I didn't mean to disparage your post nor did I intend to come across as angry if that's how it landed (sorry). You just asked the question of "why isn't this done more often" & I was adding my perspective.
> Isabelle/HOL [1] allows specifying and proving properties about a function/program in Isabelle/HOL and then generating output in Haskell, OCaml, Scala and SML. Granted, you'd need to learn Isabelle/HOL, but you wouldn't need to worry about the transformation process.
These languages are not the most commonly ones used in the industry (Java, C#, JavaScript/TypeScript, C/C++, Rust, Python etc). I'm particularly interested in C++ and JavaScript/TypeScript if you know of any.
> I'm not quite sure about the runtime dependency aspect you mention. In general, proofs about data structures and algorithms are interesting, but proofs about glue code or I/O interfaces are mostly useless and a waste of time (depending on the context). For example, proving your sorting algorithm is correct is a good fit for formal verification, but proving your network code uses the correct flags in a socket creation syscall is hardly interesting and provable.

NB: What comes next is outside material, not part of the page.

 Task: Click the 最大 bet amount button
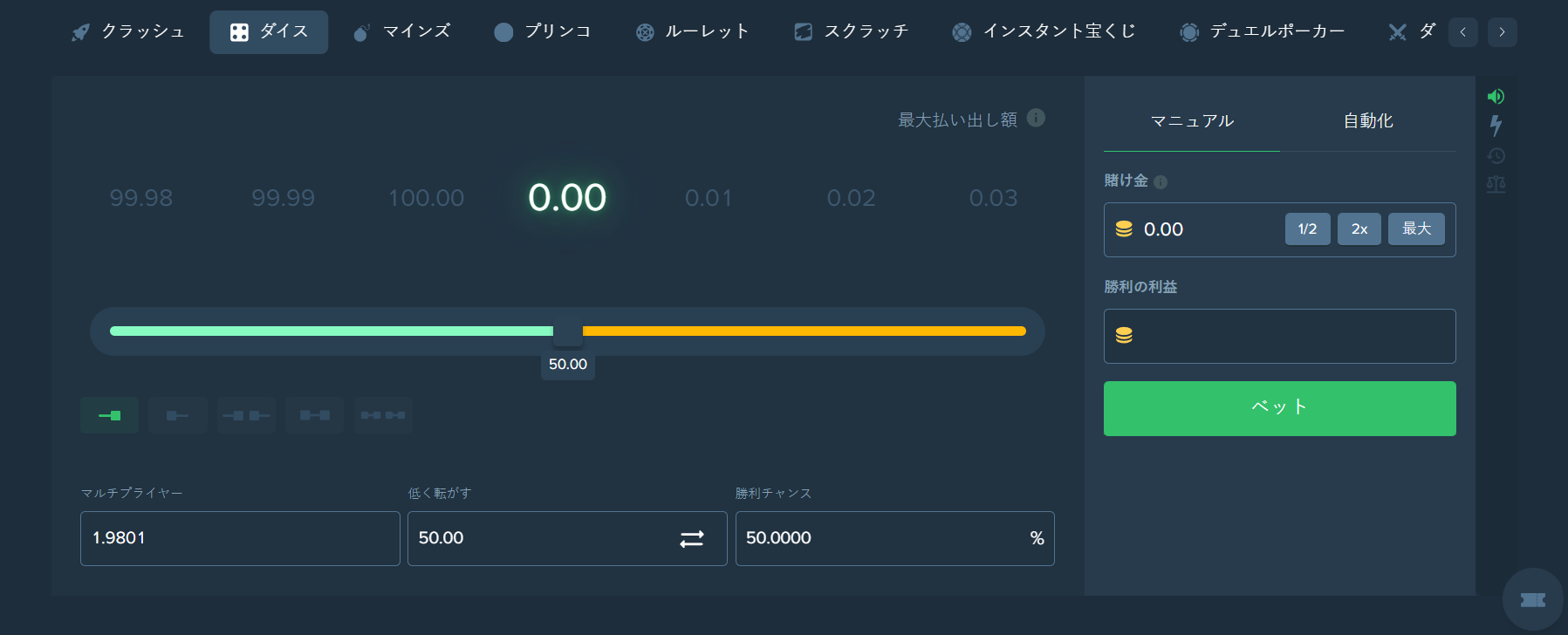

What I was saying is that you may have a distributed system that makes up multiple components. Usually each component individually is already pretty hardened. The errors indeed pop up in the glue code where you're sending messages between those distributed components. Less so about the correct flags in socket creation but "did you remember to handle error case X?", "did you manage the state transitions correctly for distributed messages?", "is the custom caching layer I layered on top of the distributed component interacting correctly with that component?", "did I correctly implement 2PC?", etc. For example, imagine that you used YuggabyteDB. YuggabyteDB may have proofs around its behavior. However, if I want to write a proof for my usage of it, I'm going to have to pick generic components that describe a "distributed database" and customize what kind of isolation level I'm expecting between transactions. Some of this can be expressed generically and maybe there are such components already written. Some of the stuff those is extremely nuanced like "DB X implements operation Y in a nuanced way".
I'm not saying these are all necessary for the purposes of getting value out of type checking. I am suggesting that the difficulty for type checkers to be used in that way, the lack of proof "APIs" for components, the challenge of dictating runtime language auto generation / manually translating is a reason you haven't seen a massive rush towards formal proofs I think.